> THE PROBLEM
Put the listing into a Markdown table with the columns Row and Line, starting at the first line of the listing and ending at the line that contains "Looking at the screenshot, I should click(x=211, y=296).", with both ends included. Number the rows and leave out blank lines.
===== GIVEN DATA
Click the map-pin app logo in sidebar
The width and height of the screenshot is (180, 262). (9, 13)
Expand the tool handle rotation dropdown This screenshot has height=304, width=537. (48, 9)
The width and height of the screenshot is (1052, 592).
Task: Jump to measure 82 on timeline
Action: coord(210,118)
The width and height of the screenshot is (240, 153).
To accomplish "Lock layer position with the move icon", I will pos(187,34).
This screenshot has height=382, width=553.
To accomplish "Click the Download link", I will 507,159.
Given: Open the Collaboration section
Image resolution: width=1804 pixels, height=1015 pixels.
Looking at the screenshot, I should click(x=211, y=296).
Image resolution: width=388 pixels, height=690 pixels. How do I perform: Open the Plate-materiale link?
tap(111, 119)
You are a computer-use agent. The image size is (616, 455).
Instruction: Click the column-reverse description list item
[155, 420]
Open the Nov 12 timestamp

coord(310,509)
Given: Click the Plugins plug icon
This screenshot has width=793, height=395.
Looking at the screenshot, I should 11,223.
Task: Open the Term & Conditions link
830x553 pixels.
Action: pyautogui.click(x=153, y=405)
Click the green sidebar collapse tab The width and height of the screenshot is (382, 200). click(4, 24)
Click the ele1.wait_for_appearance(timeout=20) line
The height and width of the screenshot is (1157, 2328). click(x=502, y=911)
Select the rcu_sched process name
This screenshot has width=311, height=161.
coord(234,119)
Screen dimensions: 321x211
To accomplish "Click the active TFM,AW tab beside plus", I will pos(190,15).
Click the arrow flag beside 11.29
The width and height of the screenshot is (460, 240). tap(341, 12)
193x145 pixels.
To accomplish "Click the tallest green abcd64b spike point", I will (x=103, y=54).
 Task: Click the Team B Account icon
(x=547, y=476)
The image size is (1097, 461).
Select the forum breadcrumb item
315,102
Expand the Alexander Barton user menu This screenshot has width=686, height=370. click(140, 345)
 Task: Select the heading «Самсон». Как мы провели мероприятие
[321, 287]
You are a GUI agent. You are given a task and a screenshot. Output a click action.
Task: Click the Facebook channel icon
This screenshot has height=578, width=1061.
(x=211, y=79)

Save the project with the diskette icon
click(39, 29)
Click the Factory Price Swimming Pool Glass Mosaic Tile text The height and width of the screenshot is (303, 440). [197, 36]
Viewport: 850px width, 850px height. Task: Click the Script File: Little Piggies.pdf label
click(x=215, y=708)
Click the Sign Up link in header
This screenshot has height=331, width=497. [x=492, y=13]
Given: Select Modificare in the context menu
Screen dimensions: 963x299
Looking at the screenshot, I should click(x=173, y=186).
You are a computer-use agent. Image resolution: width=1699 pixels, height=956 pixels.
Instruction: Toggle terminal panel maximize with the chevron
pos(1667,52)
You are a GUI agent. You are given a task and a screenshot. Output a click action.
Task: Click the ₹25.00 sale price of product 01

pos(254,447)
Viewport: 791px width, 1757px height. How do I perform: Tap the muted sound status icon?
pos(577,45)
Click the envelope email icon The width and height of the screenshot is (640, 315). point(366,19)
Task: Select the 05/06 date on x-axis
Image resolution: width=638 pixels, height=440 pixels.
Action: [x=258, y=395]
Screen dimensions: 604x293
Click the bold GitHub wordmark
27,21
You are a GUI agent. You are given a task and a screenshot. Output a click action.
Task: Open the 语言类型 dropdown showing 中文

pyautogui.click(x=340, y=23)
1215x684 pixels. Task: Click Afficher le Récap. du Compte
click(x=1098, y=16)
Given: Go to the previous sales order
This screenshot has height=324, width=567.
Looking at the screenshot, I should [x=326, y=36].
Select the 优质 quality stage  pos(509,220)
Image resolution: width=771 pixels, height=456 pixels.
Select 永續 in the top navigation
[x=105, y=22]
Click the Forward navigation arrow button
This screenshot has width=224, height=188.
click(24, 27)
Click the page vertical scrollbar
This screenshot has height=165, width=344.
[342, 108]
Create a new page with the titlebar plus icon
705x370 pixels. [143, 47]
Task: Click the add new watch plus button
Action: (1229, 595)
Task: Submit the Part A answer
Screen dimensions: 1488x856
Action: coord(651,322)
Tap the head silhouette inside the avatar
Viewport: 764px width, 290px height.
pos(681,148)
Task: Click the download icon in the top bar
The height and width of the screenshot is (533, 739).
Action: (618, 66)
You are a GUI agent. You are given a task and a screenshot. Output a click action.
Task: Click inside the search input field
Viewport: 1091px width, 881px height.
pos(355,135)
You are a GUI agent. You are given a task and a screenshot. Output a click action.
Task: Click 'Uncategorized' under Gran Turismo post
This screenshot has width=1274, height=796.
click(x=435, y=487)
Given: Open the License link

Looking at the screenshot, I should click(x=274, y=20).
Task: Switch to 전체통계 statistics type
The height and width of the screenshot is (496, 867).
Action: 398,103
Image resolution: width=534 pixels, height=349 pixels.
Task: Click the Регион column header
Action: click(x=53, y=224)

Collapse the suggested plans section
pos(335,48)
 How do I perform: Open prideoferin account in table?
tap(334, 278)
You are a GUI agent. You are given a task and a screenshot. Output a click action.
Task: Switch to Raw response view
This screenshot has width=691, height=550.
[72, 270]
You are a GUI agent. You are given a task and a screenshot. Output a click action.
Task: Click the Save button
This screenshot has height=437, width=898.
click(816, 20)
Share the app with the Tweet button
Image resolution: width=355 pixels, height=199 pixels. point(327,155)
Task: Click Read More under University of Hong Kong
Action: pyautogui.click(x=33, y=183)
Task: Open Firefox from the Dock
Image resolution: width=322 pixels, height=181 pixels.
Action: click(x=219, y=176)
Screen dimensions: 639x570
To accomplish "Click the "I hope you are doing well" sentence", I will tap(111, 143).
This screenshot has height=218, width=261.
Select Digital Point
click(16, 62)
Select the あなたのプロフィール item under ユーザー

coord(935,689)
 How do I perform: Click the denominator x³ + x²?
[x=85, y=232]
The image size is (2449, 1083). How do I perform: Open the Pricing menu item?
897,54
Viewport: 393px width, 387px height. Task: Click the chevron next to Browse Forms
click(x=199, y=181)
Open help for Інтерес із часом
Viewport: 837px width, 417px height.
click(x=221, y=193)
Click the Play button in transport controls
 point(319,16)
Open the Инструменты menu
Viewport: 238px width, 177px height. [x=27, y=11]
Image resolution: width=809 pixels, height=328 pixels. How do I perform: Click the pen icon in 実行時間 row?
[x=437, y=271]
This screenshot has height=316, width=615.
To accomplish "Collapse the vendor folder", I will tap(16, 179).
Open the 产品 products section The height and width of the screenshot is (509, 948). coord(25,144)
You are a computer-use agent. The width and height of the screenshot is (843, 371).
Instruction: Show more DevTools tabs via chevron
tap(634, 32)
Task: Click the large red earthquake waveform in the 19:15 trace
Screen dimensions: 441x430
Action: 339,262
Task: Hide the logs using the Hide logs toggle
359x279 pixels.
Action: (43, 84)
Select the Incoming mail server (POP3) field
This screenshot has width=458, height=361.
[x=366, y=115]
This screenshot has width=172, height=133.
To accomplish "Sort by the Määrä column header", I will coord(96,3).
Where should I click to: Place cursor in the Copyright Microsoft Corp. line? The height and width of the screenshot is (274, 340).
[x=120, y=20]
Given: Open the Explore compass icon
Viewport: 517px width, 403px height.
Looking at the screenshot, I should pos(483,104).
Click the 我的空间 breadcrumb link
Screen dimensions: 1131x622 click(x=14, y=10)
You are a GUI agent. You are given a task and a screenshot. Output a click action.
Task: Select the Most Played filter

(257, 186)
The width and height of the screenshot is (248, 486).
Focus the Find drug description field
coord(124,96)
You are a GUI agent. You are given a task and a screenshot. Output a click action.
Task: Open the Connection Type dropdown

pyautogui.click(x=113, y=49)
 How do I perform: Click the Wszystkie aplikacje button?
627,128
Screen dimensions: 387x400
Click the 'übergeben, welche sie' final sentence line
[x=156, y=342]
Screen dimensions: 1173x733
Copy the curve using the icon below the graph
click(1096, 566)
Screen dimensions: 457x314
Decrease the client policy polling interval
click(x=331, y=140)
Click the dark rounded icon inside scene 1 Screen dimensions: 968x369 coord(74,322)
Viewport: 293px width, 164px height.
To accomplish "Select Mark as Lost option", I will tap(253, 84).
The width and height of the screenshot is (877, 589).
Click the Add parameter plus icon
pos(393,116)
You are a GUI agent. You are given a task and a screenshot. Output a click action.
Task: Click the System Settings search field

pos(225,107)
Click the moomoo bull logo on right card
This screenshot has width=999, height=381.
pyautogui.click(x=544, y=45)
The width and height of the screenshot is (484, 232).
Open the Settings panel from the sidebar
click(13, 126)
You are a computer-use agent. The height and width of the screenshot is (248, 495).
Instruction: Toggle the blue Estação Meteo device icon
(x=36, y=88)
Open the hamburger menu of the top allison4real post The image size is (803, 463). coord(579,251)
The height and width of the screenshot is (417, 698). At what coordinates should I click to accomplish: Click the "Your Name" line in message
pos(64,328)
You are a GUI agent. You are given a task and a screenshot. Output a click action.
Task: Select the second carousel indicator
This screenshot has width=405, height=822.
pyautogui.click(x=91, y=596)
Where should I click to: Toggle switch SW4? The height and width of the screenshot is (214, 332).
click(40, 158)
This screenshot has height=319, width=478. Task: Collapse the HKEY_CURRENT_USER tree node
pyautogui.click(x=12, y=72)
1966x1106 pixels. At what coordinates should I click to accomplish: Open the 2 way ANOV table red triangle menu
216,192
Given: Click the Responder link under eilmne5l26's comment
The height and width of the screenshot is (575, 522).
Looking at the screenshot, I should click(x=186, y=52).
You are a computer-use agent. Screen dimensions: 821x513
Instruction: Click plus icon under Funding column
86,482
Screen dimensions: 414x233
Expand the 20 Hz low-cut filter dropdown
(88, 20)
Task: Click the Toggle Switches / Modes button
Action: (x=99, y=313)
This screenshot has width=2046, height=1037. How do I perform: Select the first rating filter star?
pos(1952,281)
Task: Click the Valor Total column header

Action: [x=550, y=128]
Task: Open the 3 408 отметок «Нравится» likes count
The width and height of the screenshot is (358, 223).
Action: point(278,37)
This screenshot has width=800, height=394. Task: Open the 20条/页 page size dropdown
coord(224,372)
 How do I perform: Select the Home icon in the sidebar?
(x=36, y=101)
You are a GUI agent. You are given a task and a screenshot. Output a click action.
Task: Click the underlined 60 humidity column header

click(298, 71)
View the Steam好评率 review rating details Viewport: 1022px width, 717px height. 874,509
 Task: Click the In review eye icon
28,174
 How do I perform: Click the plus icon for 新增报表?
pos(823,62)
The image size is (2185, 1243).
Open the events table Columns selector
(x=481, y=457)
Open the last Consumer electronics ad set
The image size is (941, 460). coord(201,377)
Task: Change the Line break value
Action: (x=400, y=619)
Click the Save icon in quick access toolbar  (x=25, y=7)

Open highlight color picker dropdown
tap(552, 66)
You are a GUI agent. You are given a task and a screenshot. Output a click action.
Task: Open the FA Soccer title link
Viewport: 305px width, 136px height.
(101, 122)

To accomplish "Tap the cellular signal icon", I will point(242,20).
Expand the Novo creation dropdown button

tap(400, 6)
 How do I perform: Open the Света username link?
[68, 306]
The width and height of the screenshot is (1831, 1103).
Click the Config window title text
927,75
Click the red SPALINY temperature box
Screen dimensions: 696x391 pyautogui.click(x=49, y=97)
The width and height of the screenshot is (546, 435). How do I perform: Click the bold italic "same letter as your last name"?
==========
> THE REPLY
| Row | Line |
|---|---|
| 1 | Click the map-pin app logo in sidebar |
| 2 | The width and height of the screenshot is (180, 262). (9, 13) |
| 3 | Expand the tool handle rotation dropdown This screenshot has height=304, width=537. (48, 9) |
| 4 | The width and height of the screenshot is (1052, 592). |
| 5 | Task: Jump to measure 82 on timeline |
| 6 | Action: coord(210,118) |
| 7 | The width and height of the screenshot is (240, 153). |
| 8 | To accomplish "Lock layer position with the move icon", I will pos(187,34). |
| 9 | This screenshot has height=382, width=553. |
| 10 | To accomplish "Click the Download link", I will 507,159. |
| 11 | Given: Open the Collaboration section |
| 12 | Image resolution: width=1804 pixels, height=1015 pixels. |
| 13 | Looking at the screenshot, I should click(x=211, y=296). |